■ **WHAT YOU ARE ASKED TO DO**
Count how many lines in the entries below hold the string "will", and respond with that number only.

Items from a dataset
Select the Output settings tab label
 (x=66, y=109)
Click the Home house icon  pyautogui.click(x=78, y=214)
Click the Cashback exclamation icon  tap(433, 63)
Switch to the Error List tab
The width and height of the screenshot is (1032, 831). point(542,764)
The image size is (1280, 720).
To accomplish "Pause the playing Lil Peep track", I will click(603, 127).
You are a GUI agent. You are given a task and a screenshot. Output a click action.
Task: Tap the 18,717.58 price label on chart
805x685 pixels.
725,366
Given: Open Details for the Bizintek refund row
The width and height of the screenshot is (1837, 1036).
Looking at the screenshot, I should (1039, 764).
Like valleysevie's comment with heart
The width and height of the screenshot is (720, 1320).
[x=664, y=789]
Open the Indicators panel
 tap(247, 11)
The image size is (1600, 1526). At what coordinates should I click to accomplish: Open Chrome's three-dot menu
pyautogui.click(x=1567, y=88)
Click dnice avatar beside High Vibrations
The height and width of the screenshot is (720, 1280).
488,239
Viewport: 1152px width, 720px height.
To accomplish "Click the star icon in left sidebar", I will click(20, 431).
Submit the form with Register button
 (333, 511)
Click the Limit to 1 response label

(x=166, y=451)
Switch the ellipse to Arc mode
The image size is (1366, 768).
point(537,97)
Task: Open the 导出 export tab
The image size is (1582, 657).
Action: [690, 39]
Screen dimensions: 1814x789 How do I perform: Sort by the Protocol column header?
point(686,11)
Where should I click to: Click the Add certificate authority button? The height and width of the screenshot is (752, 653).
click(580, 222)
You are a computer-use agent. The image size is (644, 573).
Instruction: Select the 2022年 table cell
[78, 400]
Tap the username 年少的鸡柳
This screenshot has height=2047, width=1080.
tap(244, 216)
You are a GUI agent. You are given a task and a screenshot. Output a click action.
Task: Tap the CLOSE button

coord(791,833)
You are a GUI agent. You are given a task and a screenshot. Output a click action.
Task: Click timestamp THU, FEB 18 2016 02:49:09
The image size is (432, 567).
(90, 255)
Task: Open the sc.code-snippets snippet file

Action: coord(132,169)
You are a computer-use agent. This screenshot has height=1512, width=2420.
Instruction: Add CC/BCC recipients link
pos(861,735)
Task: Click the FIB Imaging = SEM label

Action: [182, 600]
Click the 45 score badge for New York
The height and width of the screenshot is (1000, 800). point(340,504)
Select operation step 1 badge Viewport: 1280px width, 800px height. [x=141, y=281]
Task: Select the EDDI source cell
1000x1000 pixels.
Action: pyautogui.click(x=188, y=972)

■ **TASK RESULT**
2